The three main themes of the treaty are the conservation and characterization of plant genetic resources, the sustainable use of plant genetic resources, and the protection of “farmers’ rights.” Article five lays out the Treaty’s requirements with regards to the conservation and characterization of plant genetic resources. Contracting nations are required, “subject to national legislation, and in cooperation with other Contracting Parties where appropriate,” to “promote an integrated approach to the exploration, conservation and sustainable use of plant genetic resources for food and agriculture.”169 The Treaty elaborates on what this requirement entails and encourages countries to survey and catalogue the plant genetic resources within their territory and identify any threats to these resources, as well as potential uses.170 Additionally, countries are required to cooperate to develop and improve ex situ conservation efforts and monitor the status of their collections of plant genetic resources.171 These efforts relate to the maintenance and improvement of seed banks worldwide, the major source of plant genetic resources under the Multilateral System. Article five also calls on countries to take actions to promote the conservation of wild crop relatives and wild plants in their natural environments and to support indigenous and local community efforts to do the same,172 as well their efforts to manage and conserve locally adapted plant genetic resources on their farms.173 Countries are also required to “take steps to minimize or, if possible, eliminate threats to plant genetic resources for food and agriculture.”174

Article six of the Treaty is dedicated to the sustainable use of plant genetic resources. The Treaty requires contracting nations to “develop and maintain appropriate policy and legal measures” to promote the sustainable use of plant genetic resources175 and elaborates on what measures might be included in such an effort.176 The measures identified by the Treaty all revolve around increasing diversity and the application of ecological principles to agriculture. This includes implementing “fair agricultural policies that promote, as appropriate, the development and maintenance of diverse farming systems that enhance the sustainable use of agricultural biological diversity and other natural resources.”177 Other measures identified by the Treaty include supporting research to broaden the range of genetic diversity available to farmers,178 increase intra- and inter-specific variation,179 to develop new varieties which are particularly adapted to different ecological, social, and economic conditions,180 and to promote the expanded use of locally adapted crops, varieties, and underutilized species.181 The Treaty, through the Multilateral System and its focus on crop diversity, lays a foundation for the expansion of sustainable agriculture and natural-systems agriculture. By improving seed bank collections, facilitating access to those collections, and encouraging the development of new varieties, the Treaty hopes to stimulate the development of the locally adapted and diverse crops that will be necessary to catalyze the shift towards these principles.

The Treaty does not directly address the issue of intellectual property rights and is instead primarily focused on conserving plant genetic resources and ensuring continued access to existing collections of these resources. However, the Treaty touches on intellectual property issues indirectly in two ways.

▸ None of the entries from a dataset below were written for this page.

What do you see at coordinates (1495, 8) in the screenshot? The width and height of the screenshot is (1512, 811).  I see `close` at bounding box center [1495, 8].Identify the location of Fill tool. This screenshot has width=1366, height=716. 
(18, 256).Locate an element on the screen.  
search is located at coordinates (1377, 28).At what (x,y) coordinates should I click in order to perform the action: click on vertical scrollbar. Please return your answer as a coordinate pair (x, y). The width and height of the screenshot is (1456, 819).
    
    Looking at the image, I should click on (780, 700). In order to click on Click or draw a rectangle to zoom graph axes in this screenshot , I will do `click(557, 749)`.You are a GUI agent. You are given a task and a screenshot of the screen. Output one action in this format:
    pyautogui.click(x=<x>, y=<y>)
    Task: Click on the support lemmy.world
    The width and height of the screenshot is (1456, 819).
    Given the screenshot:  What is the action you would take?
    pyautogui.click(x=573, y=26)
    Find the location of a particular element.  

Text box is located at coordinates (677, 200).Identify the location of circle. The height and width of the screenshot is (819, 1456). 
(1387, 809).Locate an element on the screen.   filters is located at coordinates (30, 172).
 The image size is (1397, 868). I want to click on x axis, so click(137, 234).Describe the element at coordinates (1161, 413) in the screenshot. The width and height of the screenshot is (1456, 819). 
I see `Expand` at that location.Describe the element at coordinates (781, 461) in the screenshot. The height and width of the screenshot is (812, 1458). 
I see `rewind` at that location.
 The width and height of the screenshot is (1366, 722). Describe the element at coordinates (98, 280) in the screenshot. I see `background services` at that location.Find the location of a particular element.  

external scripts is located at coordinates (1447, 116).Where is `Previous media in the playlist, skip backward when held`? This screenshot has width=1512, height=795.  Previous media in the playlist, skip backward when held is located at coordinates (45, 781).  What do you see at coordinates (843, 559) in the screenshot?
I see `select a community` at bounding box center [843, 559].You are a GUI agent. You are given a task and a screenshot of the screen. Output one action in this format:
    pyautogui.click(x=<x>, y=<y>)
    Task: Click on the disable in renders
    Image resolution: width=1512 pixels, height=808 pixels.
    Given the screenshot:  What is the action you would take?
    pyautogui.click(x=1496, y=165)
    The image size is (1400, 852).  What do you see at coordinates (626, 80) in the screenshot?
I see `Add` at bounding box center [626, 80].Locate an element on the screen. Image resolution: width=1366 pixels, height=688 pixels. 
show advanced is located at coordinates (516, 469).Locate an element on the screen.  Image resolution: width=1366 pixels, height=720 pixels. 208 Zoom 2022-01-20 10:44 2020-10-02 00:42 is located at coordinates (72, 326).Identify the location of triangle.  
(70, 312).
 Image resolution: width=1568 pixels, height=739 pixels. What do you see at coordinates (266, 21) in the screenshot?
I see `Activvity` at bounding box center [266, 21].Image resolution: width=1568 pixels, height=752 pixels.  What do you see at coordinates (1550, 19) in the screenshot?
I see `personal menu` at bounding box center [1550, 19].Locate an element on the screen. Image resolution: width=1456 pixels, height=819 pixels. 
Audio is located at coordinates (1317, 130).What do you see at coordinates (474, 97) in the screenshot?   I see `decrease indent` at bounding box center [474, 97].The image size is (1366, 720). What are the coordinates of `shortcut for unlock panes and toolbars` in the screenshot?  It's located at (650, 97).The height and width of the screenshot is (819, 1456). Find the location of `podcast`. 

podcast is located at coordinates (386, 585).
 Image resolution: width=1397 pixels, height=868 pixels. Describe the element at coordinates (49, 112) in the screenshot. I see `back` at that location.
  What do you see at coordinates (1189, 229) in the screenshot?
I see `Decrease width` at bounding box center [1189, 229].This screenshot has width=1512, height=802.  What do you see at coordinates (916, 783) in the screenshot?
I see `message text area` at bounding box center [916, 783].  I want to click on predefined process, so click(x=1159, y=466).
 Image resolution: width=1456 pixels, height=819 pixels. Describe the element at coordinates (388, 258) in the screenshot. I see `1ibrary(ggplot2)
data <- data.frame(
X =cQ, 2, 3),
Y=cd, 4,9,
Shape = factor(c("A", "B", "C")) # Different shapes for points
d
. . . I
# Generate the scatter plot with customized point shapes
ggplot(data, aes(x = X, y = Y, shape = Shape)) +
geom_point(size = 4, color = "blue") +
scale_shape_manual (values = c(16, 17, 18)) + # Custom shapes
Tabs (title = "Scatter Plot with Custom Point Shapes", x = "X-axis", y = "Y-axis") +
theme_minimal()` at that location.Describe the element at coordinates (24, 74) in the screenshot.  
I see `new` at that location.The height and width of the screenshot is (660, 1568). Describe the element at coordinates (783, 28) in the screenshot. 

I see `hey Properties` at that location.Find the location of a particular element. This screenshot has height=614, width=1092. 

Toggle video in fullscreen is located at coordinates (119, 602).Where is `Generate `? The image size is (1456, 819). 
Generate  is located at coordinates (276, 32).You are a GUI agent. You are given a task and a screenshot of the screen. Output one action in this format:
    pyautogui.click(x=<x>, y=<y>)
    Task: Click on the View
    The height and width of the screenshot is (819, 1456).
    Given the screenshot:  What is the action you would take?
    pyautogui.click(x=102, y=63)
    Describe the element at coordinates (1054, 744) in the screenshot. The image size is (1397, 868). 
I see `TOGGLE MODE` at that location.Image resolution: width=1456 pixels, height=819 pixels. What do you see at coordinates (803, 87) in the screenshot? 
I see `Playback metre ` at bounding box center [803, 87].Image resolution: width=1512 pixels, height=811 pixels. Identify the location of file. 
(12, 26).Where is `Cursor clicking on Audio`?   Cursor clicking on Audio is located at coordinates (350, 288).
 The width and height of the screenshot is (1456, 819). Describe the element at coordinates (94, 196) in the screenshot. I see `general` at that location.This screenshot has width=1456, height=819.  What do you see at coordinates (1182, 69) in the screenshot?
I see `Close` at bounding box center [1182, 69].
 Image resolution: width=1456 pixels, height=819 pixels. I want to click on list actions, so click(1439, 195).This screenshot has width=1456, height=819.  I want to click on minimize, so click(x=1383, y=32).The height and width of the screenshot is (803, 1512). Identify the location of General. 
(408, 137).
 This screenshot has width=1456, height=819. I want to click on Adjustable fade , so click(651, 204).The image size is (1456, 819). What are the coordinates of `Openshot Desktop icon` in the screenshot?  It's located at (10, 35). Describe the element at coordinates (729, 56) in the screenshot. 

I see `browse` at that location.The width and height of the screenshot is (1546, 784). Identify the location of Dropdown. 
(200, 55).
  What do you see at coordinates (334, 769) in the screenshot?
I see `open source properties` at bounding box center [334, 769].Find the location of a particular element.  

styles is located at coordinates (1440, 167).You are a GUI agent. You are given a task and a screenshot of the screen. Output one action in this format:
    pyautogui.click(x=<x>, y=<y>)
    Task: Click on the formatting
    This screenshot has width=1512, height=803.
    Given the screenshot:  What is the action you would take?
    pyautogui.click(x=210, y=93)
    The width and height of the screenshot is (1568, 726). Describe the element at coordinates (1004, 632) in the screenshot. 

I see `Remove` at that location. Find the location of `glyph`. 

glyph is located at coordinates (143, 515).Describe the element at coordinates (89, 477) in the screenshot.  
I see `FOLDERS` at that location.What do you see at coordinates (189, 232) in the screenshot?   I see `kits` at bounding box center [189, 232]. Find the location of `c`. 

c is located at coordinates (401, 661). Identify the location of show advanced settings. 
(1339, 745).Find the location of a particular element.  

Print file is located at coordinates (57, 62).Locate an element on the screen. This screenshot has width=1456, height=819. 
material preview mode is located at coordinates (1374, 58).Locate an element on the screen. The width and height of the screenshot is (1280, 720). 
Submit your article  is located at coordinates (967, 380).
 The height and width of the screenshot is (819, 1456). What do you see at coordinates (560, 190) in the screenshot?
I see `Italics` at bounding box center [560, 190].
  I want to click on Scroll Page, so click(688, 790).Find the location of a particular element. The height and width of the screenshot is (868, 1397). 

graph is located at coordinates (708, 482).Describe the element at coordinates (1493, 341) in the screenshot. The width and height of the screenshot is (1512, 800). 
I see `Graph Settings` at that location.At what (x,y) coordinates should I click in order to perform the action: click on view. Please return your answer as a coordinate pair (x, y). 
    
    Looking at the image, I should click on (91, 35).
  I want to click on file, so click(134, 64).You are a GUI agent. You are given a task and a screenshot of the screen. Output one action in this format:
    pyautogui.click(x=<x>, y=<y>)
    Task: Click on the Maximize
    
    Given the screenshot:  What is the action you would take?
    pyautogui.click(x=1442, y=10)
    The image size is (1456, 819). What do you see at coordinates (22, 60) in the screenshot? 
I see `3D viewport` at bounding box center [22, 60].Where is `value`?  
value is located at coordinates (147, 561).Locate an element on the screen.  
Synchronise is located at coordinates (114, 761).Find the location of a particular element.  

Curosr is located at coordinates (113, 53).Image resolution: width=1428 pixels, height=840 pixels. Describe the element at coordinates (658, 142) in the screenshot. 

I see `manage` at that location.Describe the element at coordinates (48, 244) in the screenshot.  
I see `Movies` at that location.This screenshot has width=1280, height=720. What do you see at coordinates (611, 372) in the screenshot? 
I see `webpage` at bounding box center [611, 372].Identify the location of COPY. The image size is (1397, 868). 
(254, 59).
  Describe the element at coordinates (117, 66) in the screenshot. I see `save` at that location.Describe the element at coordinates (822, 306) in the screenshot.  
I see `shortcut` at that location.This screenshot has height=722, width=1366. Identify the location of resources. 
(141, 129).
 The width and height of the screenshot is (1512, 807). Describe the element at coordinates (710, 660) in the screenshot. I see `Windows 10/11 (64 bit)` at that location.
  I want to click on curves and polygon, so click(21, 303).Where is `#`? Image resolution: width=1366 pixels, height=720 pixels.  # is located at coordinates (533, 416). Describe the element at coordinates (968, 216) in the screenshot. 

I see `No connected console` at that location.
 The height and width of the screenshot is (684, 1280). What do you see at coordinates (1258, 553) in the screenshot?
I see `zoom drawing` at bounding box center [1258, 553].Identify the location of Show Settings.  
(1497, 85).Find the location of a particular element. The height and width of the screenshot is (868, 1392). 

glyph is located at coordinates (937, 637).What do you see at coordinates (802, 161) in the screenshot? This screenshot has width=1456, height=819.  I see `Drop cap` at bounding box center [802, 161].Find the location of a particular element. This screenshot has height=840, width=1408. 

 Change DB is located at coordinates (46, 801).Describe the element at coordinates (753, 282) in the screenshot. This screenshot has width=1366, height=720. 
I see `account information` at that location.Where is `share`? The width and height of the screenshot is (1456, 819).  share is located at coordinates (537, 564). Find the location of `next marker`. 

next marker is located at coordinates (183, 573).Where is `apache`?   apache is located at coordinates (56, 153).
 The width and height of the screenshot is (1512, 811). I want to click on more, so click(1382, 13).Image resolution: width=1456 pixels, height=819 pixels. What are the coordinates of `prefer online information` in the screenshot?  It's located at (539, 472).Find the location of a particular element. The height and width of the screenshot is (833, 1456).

First, if a plant breeder seeks to apply traditional patent rights to a variety developed using material obtained from seed bank material under the Treaty, they would be required to pay a percentage of the proceeds into the Treaty’s trust fund. Second, the Treaty includes provisions related to “farmers’ rights.” Farmers’ rights under the Treaty include the right to participate in decisions relating to the conservation and use of plant resources, the right to share in the benefits from their use, and the right of farmers’ to save, exchange, and reuse seed for planting.182 The provisions on farmers’ rights are often regarded as a counterpart to the extension of intellectual property rights to plants under patent and other regimes. Critics have noted, however, that the provisions on farmers’ rights in the ITPGRFA are largely aspirational with no binding effect and have done little to induce the domestic legislation called for in the Treaty.183 Indeed, all of the requirements related to farmers’ rights are qualified as “subject to national law and as appropriate”—essentially making them nicely worded recommendations. Nonetheless, the enshrinement of these principles in the Treaty is a reminder that many countries continue to oppose the aggressive application of intellectual property protections to agricultural crops and informs the work of the Commission on Genetic Resources for Food and Agriculture in implementing the Treaty and distributing grants.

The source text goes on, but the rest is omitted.